● Assigned task
For every line in the records below that holds "computer", make a copy.

● Entries provided
-=-=-

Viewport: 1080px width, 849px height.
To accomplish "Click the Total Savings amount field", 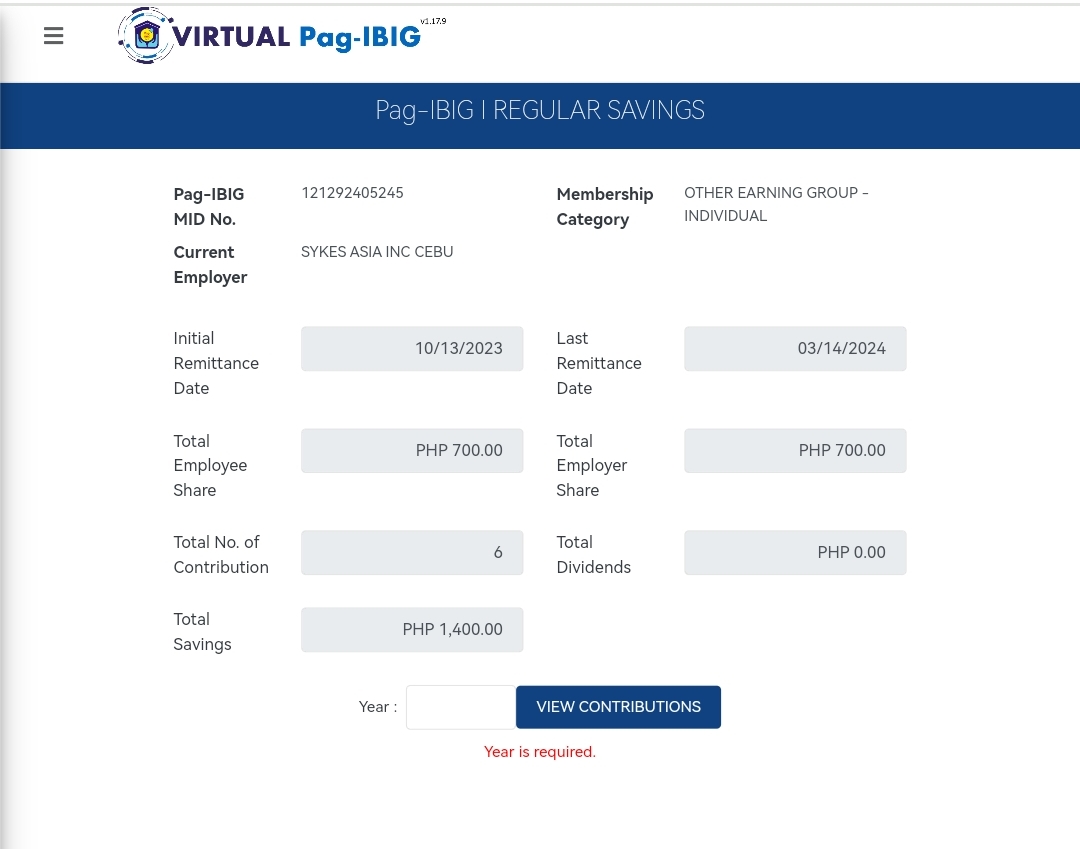I will coord(412,630).
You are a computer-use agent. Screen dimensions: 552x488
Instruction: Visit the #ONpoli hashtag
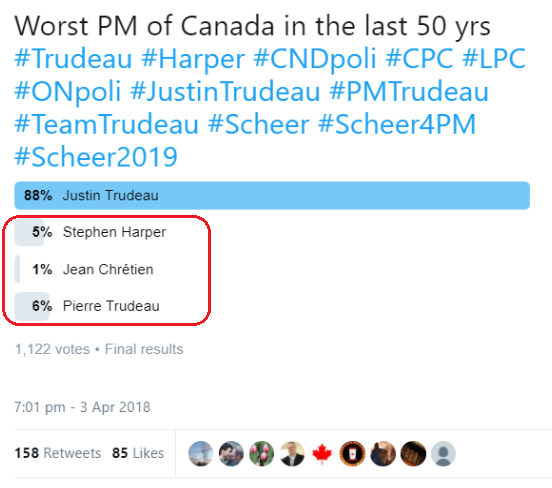pyautogui.click(x=68, y=93)
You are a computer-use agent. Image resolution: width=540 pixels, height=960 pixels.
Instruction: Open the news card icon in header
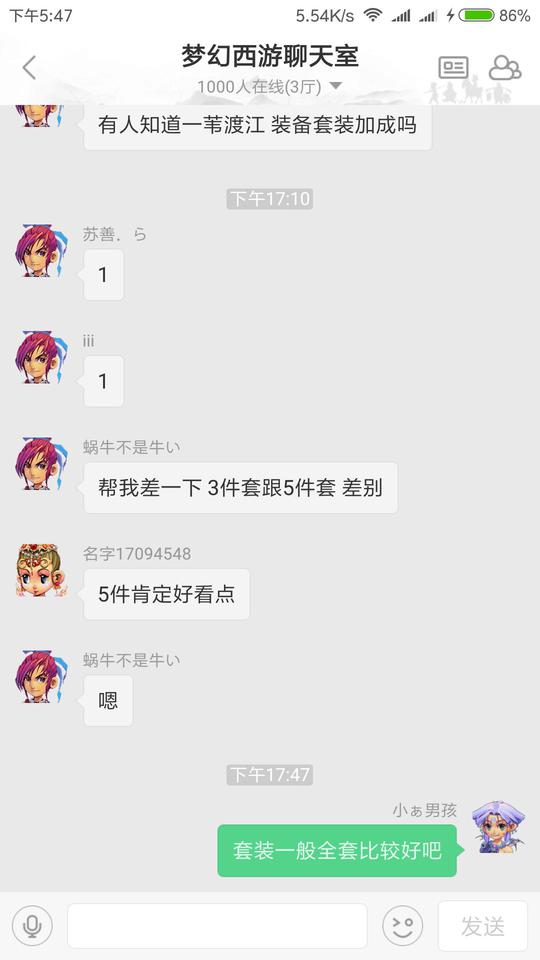453,67
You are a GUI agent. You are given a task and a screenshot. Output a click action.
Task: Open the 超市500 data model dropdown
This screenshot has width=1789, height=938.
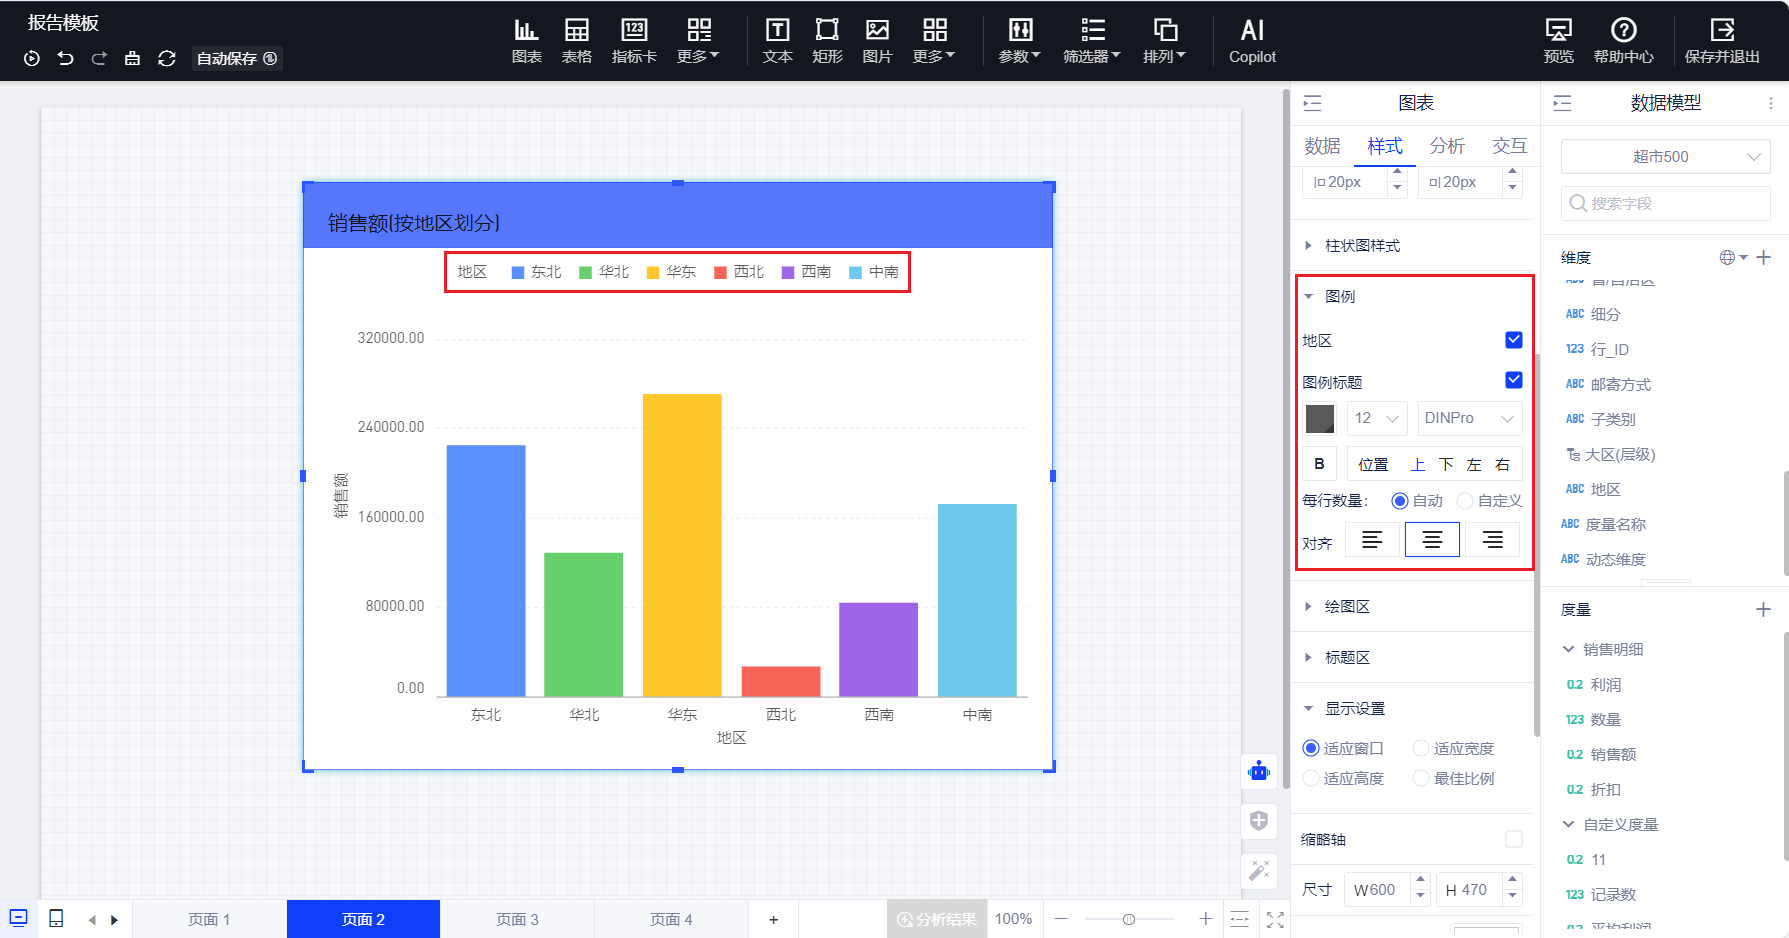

-=-=-

● Task response
You are a computer-use agent. Screen dimensions: 552x488
You are a computer-use agent. Image resolution: width=540 pixels, height=960 pixels.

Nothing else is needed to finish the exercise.